Business/Robbery etc

Psst! How about a 10 per cent return from BHP?

10 October 2015

9:00 AM

10 October 2015

9:00 AM

It was the current fad; savers switching out of their deposits, where lousy interest rates earned roughly half of five-eighths of bugger-all, into overpriced bank shares. Admittedly, Australian interest rates are better than in Switzerland, where they charge you for looking after your money, but the bank share fad has cost investors even more in capital losses as the stock market latest fashion is to knock down banks share prices due to worries about their capital requirements under the new prudential constraints – along with some concerns about future dividend rates in view of our slowing economy.

So where can a seeker after income turn? It’s a question exercising investors world-wide as low interest rates seem to be locked-in so long as economic recovery remains fragile.

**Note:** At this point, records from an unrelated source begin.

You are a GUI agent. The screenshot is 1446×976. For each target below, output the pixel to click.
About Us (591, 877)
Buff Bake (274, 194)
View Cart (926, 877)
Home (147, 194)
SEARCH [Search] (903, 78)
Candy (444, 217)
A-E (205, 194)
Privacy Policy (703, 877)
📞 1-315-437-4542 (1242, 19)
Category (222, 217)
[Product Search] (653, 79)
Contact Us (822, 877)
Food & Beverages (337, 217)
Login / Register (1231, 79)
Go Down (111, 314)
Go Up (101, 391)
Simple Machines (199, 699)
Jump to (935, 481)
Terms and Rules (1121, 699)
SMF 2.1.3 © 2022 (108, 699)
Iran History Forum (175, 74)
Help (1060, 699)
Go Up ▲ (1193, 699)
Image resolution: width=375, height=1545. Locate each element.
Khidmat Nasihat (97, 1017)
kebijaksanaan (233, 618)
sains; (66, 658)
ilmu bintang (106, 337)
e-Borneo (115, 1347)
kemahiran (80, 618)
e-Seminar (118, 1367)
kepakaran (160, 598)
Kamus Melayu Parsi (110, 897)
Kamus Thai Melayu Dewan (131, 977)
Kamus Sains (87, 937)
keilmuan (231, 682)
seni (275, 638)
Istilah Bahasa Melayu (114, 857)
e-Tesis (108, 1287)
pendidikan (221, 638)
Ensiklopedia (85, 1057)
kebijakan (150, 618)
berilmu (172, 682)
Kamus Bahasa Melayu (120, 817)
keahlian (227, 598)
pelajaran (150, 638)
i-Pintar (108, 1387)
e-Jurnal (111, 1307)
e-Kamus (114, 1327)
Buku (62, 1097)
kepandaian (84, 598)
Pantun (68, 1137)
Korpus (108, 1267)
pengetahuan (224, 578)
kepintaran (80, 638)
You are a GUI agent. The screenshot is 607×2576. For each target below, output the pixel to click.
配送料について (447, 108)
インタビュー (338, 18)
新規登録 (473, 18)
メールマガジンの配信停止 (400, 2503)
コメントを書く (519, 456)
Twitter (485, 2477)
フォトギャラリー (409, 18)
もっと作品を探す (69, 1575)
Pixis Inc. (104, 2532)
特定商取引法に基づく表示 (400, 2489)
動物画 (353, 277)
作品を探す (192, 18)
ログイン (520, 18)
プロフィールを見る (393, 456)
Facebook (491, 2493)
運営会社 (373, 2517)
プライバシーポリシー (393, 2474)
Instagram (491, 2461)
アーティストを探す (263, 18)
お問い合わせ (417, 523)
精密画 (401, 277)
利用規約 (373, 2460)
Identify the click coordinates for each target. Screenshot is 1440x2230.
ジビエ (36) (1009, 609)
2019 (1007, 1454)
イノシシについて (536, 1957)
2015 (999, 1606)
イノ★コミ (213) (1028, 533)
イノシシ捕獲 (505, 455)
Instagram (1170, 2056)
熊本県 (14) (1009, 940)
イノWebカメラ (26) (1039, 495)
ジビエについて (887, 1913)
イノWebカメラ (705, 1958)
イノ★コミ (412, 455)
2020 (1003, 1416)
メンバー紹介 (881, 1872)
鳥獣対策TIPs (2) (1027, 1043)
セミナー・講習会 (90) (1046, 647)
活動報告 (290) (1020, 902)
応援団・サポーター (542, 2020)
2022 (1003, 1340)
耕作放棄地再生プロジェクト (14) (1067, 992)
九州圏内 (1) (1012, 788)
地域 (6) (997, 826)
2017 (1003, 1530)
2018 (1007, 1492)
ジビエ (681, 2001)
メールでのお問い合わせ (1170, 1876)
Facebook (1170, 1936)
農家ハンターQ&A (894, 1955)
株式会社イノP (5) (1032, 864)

And there is no guarantee that companies will be able to maintain the dividends now being paid. ‘UK investors are facing the biggest threat to their income for thirty years as tumbling profits put dividend payouts under pressure’ warned a British finance newspaper recently, as mining giant Glencore (with its substantial Australian assets) joined supermarket chains Tesco and Morrisons in cutting its dividend.


The Australian stock market, like London, is heavily weighted towards the resources sector where profits, for leaders like BHP and Rio, have collapsed over the last year or so due to the China-induced end of the commodities price bubble. And there could be further bad news.

So what will happen to dividend payouts to shareholders if and when company profits fall? So far it has not been a problem for most Australian investors; 91 per cent of the top 200 Australian listed companies that reported in August managed to pay dividends, which is well above the long term average. And almost two-thirds increased their payout rate. But for resources companies in particular, uncertainty about whether future profits will cover current dividend payments, let alone meet expectations of increased future rewards to shareholders, has cast a shadow over the market. This key measure of the vulnerability of companies’ dividends to being cut (the amount by which they are covered by profits) has fallen in London to its lowest level in 30 years according to a leading brokerage firm and Australia faces similar pressures.

For mining stocks like BHP and Rio Tinto the issue is relatively simple: their costs of production are reported and the prices for their products are daily news, often on front pages as China’s economic slowdown has decimated commodity prices. So market analysts inundate us with their opinions of likely earnings. For BHP, for example, indications are that at current and forecast lower prices for iron ore, coal and oil, BHP, with its steadily falling costs of production and improving economies of scale, could earn enough not only to meet its existing dividend bill but also to honour the CEO’s commitment to maintain its policy of increasing its shareholder payments – even if it has to be at the expense of cutting back substantially on the amount of its profit it sets aside to spend on the capital works and development on which its long-term future prospects depend. The bad news from China and global uncertainty has nevertheless knocked investor confidence in BHP so severely that its share price has fallen to a decade low of around $22; as one American analyst has commented ‘either the stock is undervalued or the dividend is in danger’. However, if its dividend is maintained, this would give investors an annual return of more than 7 per cent – which increases to over 10 per cent to taxpayers when franking is included. This incredibly high rate from Australia’s largest company was too great a temptation for me, even if some doomsayers think BHP may break its promise and cut its dividend, and so I have taken my money out of my bank deposit, with its miserable interest rate, and put it into BHP shares. Not only does it earn me a lot more money, it also is a gesture of defiance to the current sanctimonious affectation of ‘ethical’ investing, where possibly polluting activities like mining are deemed anti-social – despite clearly being in Australia’s best interests.

And as for the risk of earning a little less than 10 per cent if the dividend is cut, maybe we really have seen the worst of the bad news on commodities prices.